Avouez que ça va être dur à battre en cette nouvelle saison, tant le syndrome est merveilleusement illustré par le présent exemple.
Certains personnages dotés d’un nom hors du commun sont d’emblée hors de danger : Josiah, Angus, et autres Fox, sont relativement à l’abri, sauf à vouloir explicitement leur rendre hommage (j’ai par exemple des soupçons sur la ressemblance entre Buffy et Sookie).
Il y a aussi les petits flemmards qui ont d’emblée déclaré forfait, et qui optent pour un classique John, Mike ou encore Tom. Cette guerre n’est pas leur guerre, ils ont déjà rendu les armes.

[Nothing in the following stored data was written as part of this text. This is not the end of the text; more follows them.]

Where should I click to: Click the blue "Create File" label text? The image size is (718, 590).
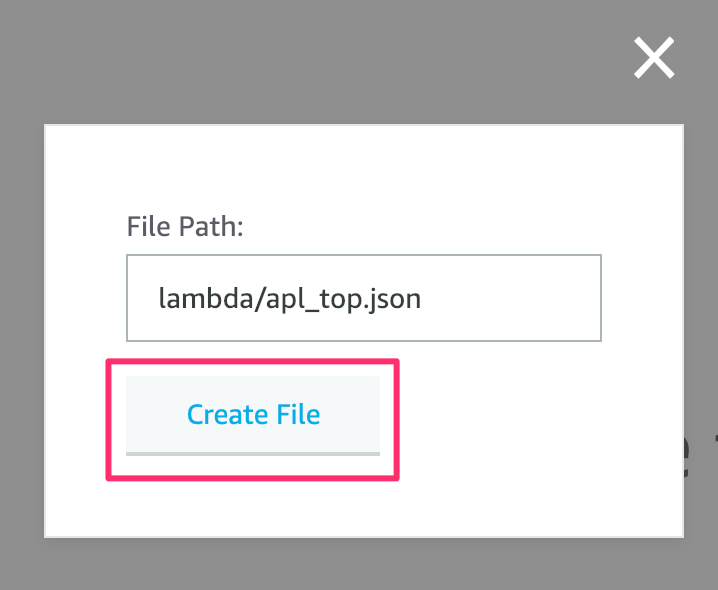pos(254,415)
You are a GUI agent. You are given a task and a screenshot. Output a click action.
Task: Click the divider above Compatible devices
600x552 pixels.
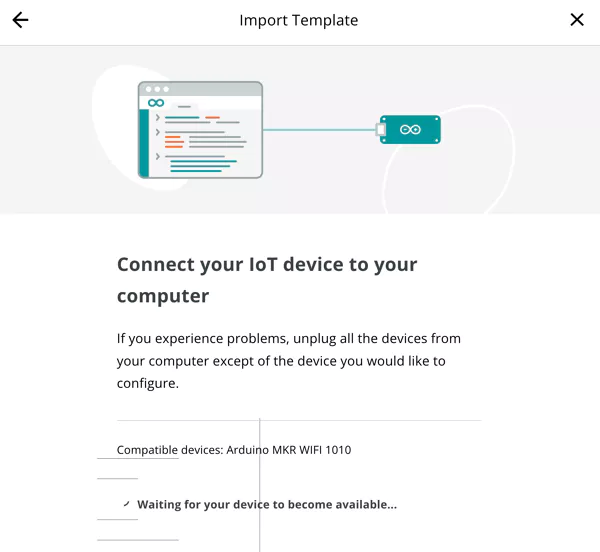click(x=299, y=420)
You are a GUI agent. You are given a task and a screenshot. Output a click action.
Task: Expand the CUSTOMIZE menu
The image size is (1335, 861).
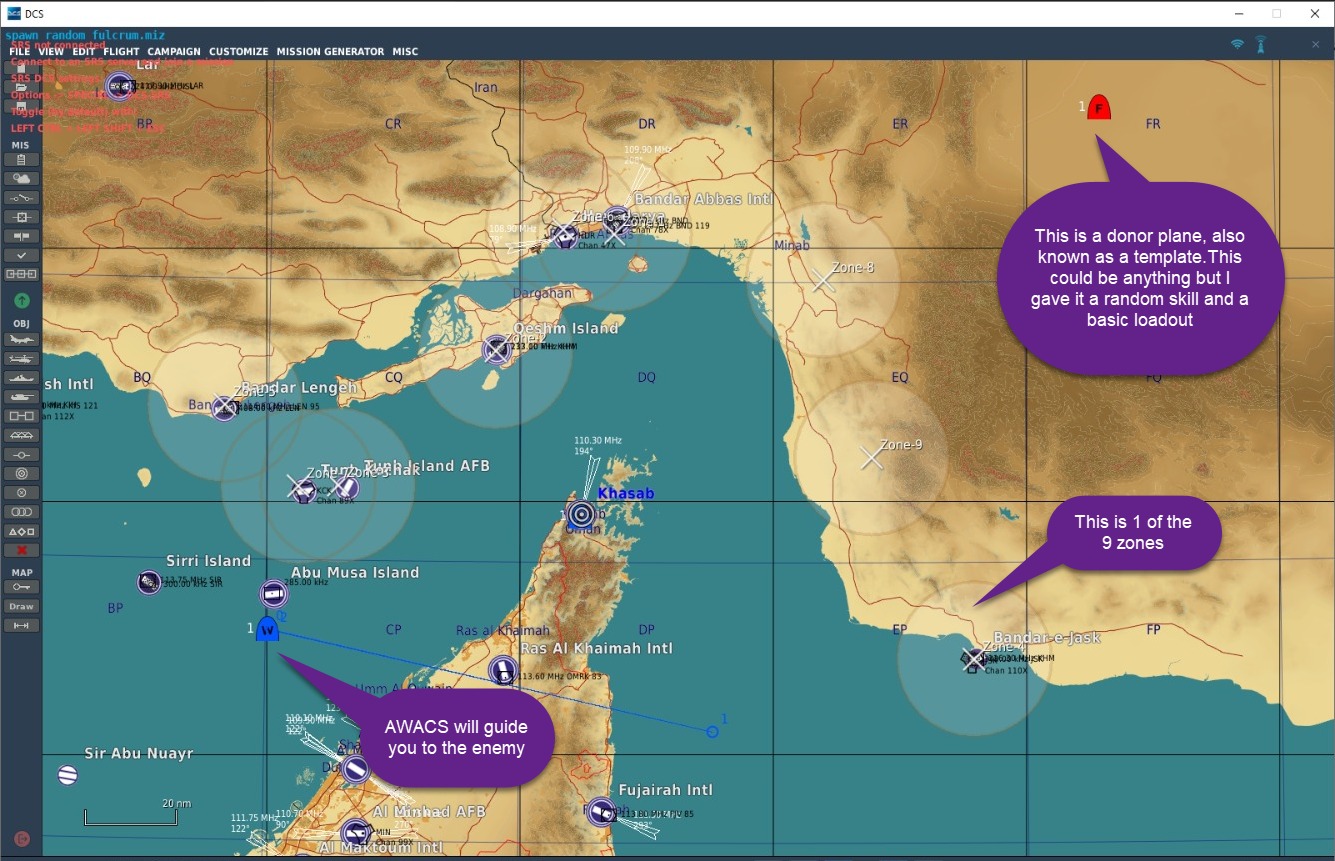pyautogui.click(x=238, y=52)
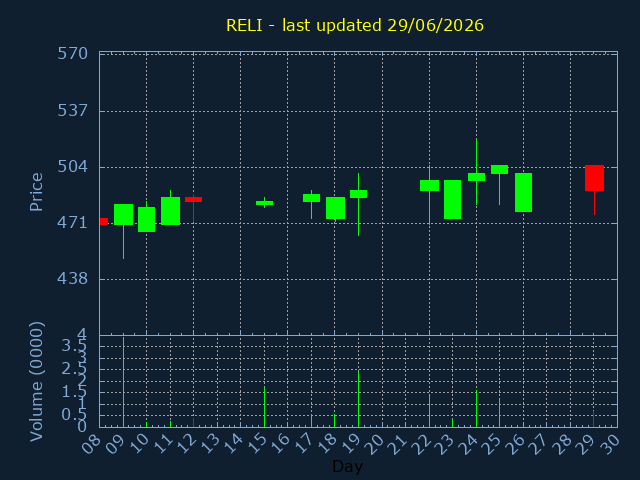Select the Day axis label

tap(347, 466)
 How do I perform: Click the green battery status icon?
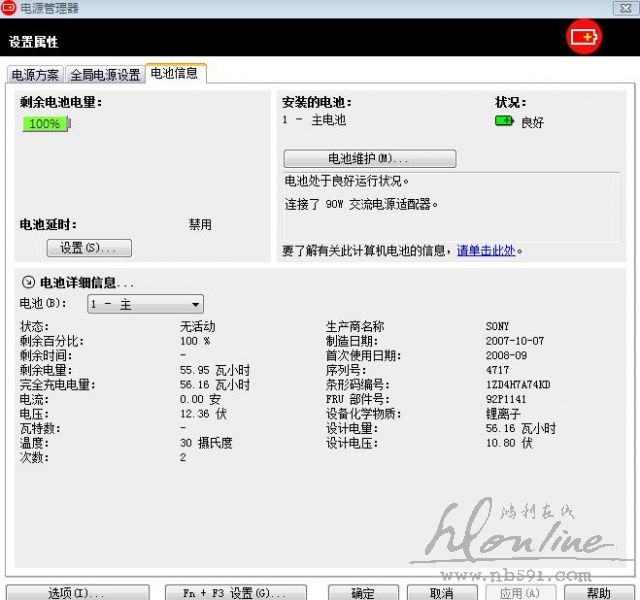pyautogui.click(x=505, y=121)
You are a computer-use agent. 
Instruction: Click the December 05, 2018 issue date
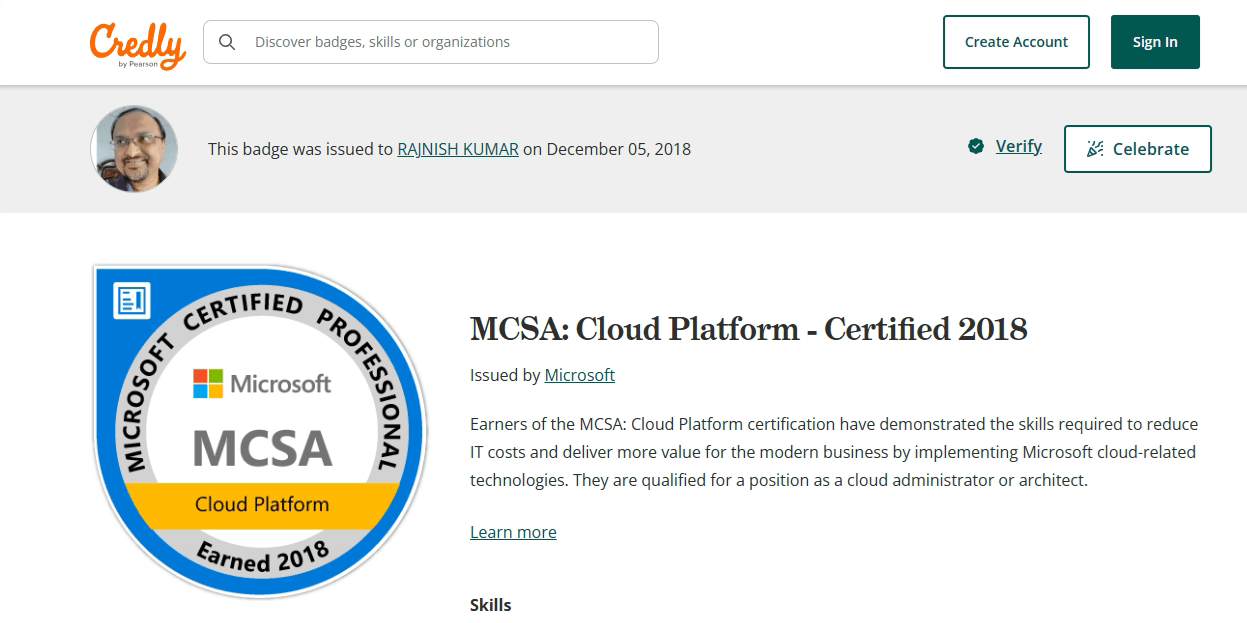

Entre ces deux extrêmes, il y a tout le reste. Les prénoms qu’on espère avoir utilisés avant tout le monde, ou au moins, qui n’auraient pas été utilisés par un personnage marquant ces dernières années ; à cet égard, l’exemple Veronica est criant parce que quand Veronica Mars a déboulé, plus personne ne pensait aux Dessous de Veronica, alors qu’à son arrivée, la Veronica de Better Off Ted débarquait dans un univers où les téléphages pensaient encore à Veronica Mars, et même à l’éventuelle résurrection de cette série en film ; là se trouve la faute qui a fait basculer Better Off Ted dans l’univers parallèle du prénom interdit.
Chaque saison, il faut rivaliser de ruse et renouveler son abonnement auprès du Guide des Prénoms des éditions Atlas pour trouver, miracle, un prénom qui sorte un peu de l’ordinaire, et garantisse d’être protégé du fameux danger du prénom interdit.
Parce que le problème du prénom interdit, c’est qu’il refuse au personnage d’avoir son identité propre, parce qu’il rappelle trop celle d’un autre. Qu’y a-t-il dans un nom ? Tout le personnage, condensé en quelques lettres évocatrices. Et sur ce simple nom repose tout l’affect que le spectateur a placé dans un personnage qui lui est antérieur, et bloque le principe-même sur lequel le succès d’une série se construit : l’attachement. C’est un peu comme quand votre nouveau mec s’appelle comme votre ex, ça ne peut pas se faire sans aléas…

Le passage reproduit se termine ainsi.